Data lines:
--

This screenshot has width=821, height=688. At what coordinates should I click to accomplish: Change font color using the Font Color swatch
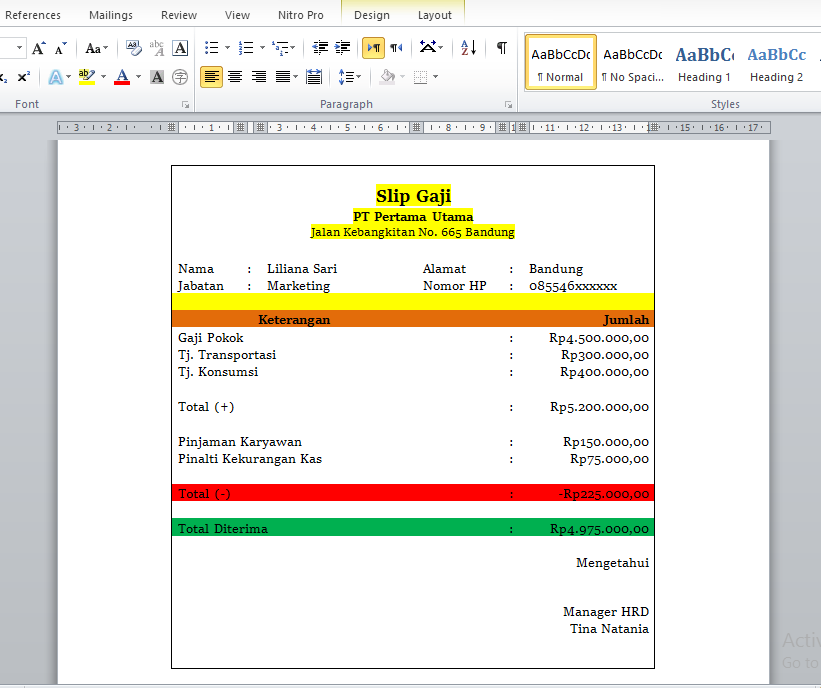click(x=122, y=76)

--

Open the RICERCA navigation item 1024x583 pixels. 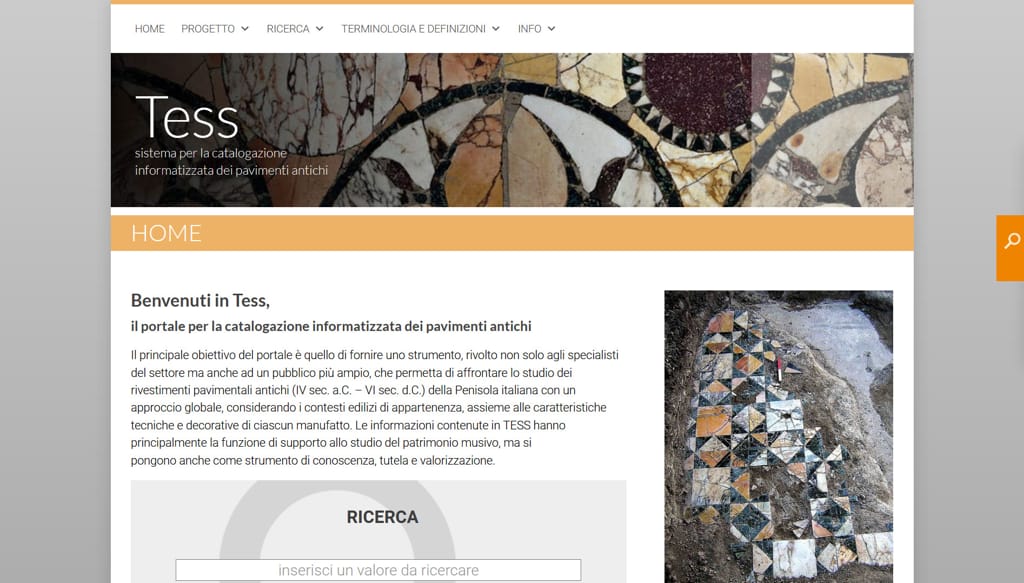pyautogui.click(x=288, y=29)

--

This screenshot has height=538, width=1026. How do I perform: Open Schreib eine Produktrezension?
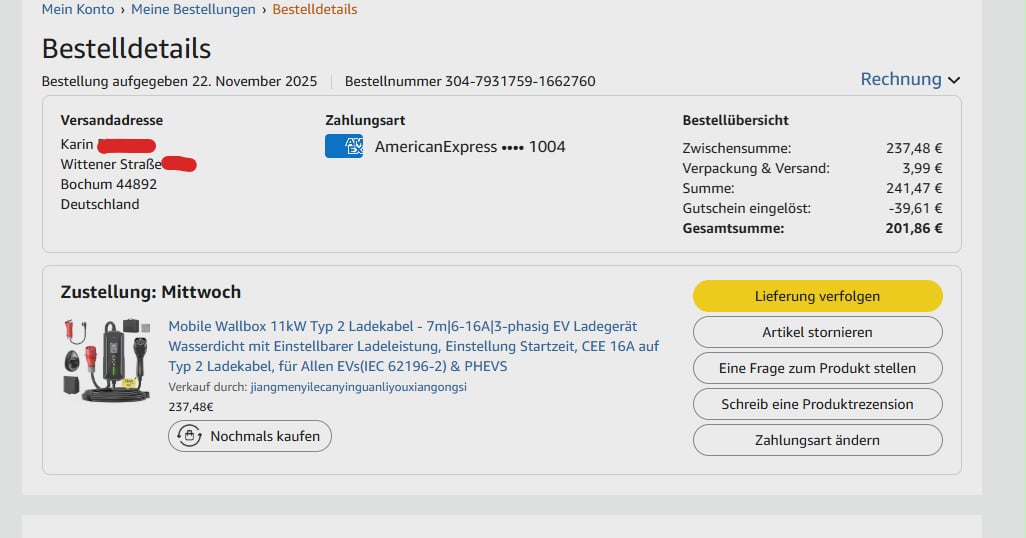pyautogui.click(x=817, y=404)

--

Short problem:
Reproduce the material word for word, from the line containing "This screenshot has width=821, height=688." through the line containing "click(x=122, y=76)". Leave the pictures out.

The completed task:
This screenshot has width=821, height=688. At what coordinates should I click to accomplish: Change font color using the Font Color swatch
click(x=122, y=76)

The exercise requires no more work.